Although there are sometimes full-auto weapons used in military assaults, the majority of US Army soldiers only carry single and burst-fire rifles (excepting special forces). Full-auto weapons haven't been standard issue since early-Vietnam when it was realized full-auto is just a waste of ammunition in most combat scenarios.
The standard infantry weapon of US Army today is M4A1 carbine, which has two firing modes: single shot, and full auto (they are not fully converted from M4 yet, but they're working on it). The reason cited for this is that experience in Afghanistan has showed that full auto is a necessity.
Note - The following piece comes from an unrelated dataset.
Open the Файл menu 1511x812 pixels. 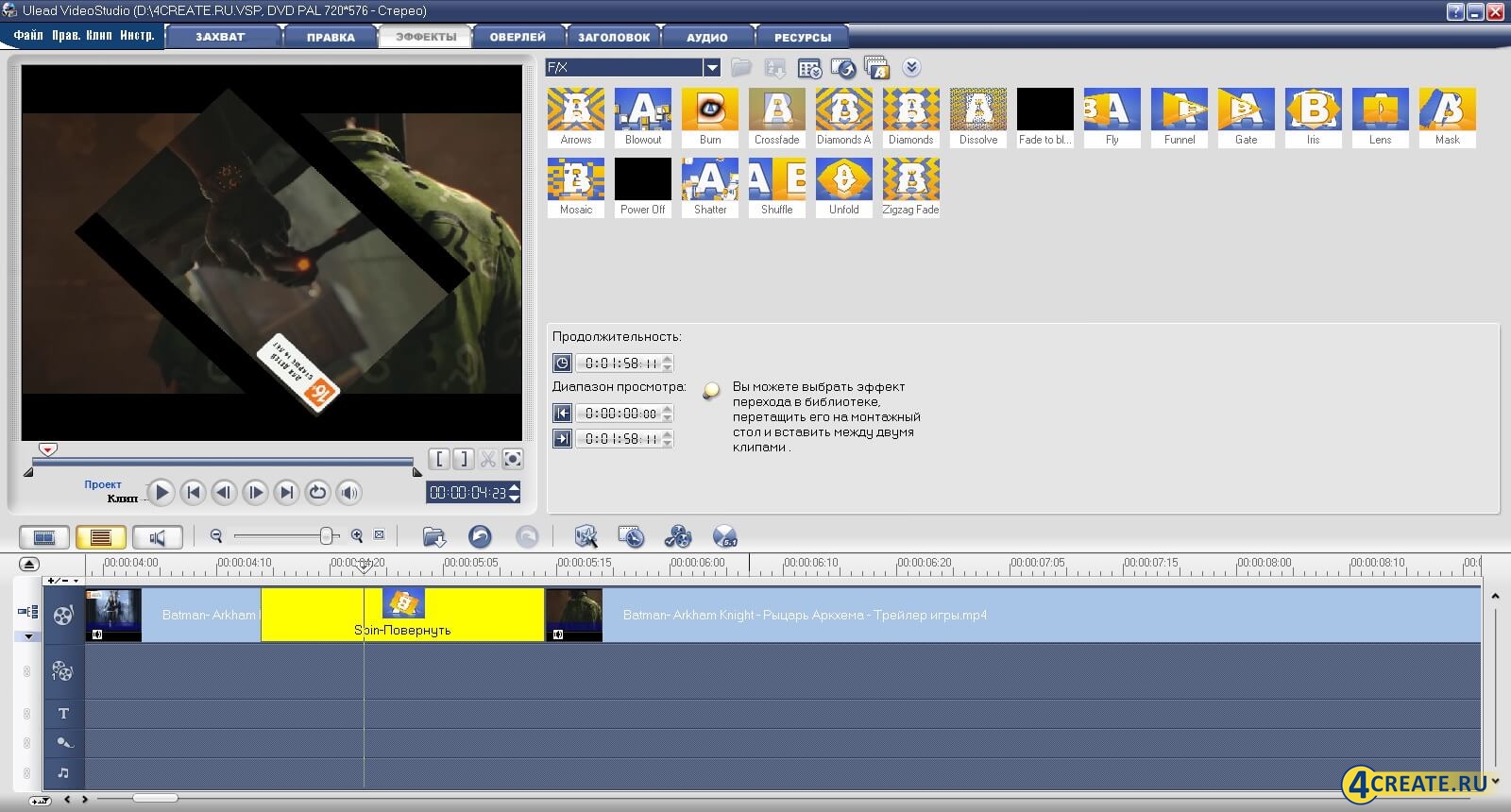point(28,35)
Also, US military has been the only one in the world that restricted its infantry weapons chambered in intermediary cartridges to three-round burst; everyone else who introduced such weapons enabled full auto for them (sometimes also having a three-round burst mode, more often not). So US is rather catching up on that front, after several decades of stupidity that was originally introduced in M16A2 design-by-[USMC]-committee process, because they took their "one shot - one kill" mantra a bit too serious. Army protested back then, but they were ignored largely for fiscal reasons.
The problem that he is trying to address, I think, is that buying it from a dealer leaves a record. First there's the NICS check - and yes, by law those are transient and remain in the system for a few days only, but I would be very surprised if NSA doesn't get to stash it somewhere in practice. Then there's the 4473 form that's filled in for that check to be performed, and that the dealer has to keep around basically forever. While the government doesn't get the form - which allows them to say that they do not maintain any kind of gun registry - in practice ATF can come to any licensed dealer and demand them to turn over all their 4473s, with no reason or explanation necessary. So in practice it's a kind of registry, just a distributed one, and it makes some libertarian-minded people uneasy.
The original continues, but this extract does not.